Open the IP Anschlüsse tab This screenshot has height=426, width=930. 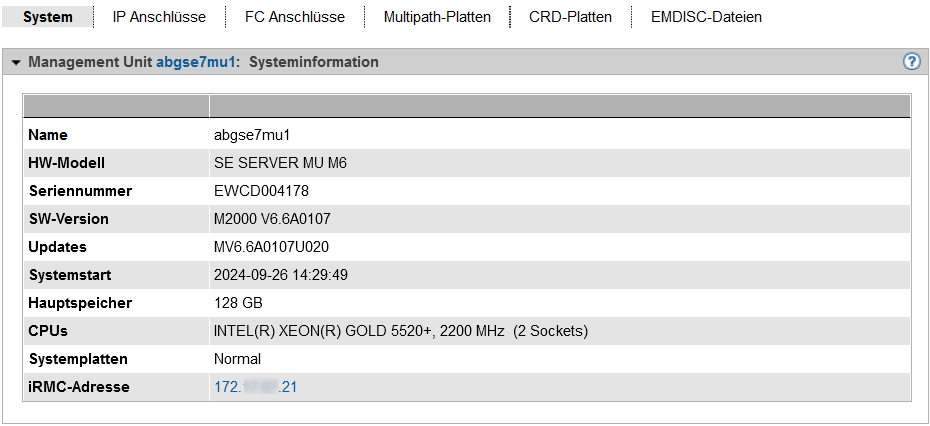pos(159,17)
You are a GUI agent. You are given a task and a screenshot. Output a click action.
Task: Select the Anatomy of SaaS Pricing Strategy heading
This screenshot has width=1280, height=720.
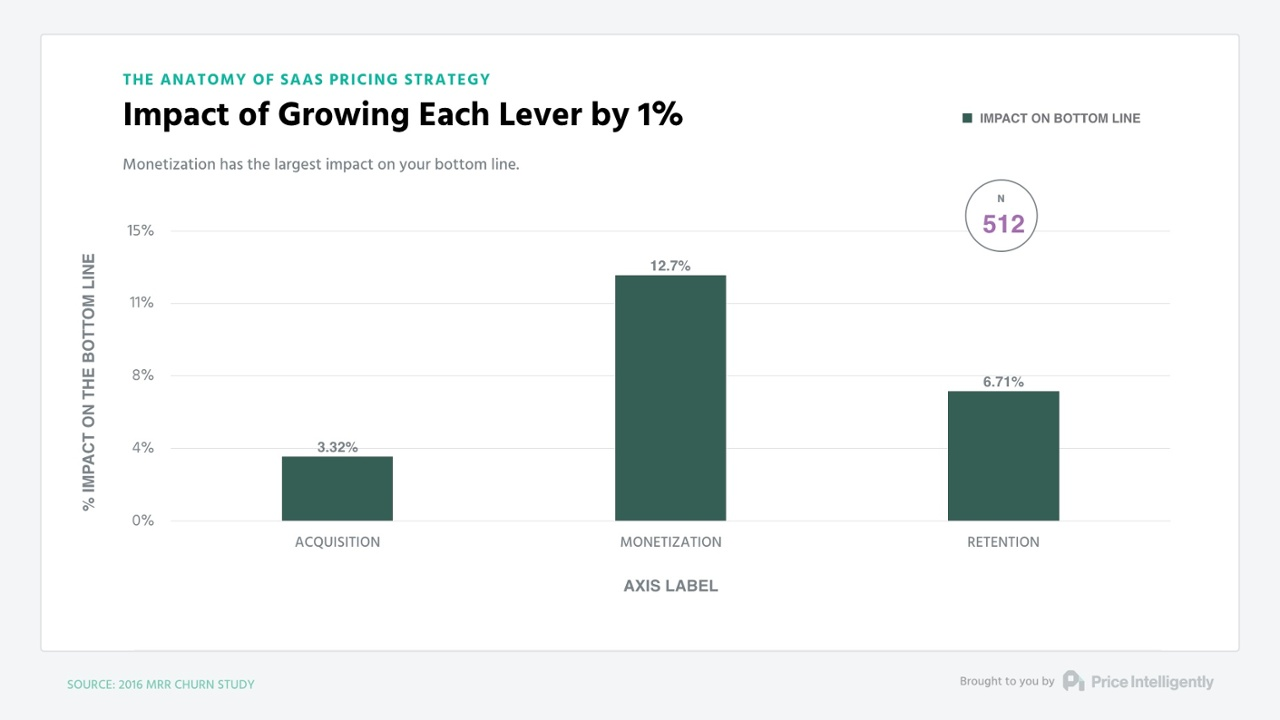[306, 79]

WHAT THE TASK REQUIRES
Reproduce the rows word for word, starting with the line that contains "You are a GUI" and going on through the end of the rows, and leave the pictures out.

RESPONSE TO THE TASK
You are a GUI agent. You are given a task and a screenshot. Output a click action.
Task: Select the Anatomy of SaaS Pricing Strategy heading
This screenshot has width=1280, height=720.
[306, 79]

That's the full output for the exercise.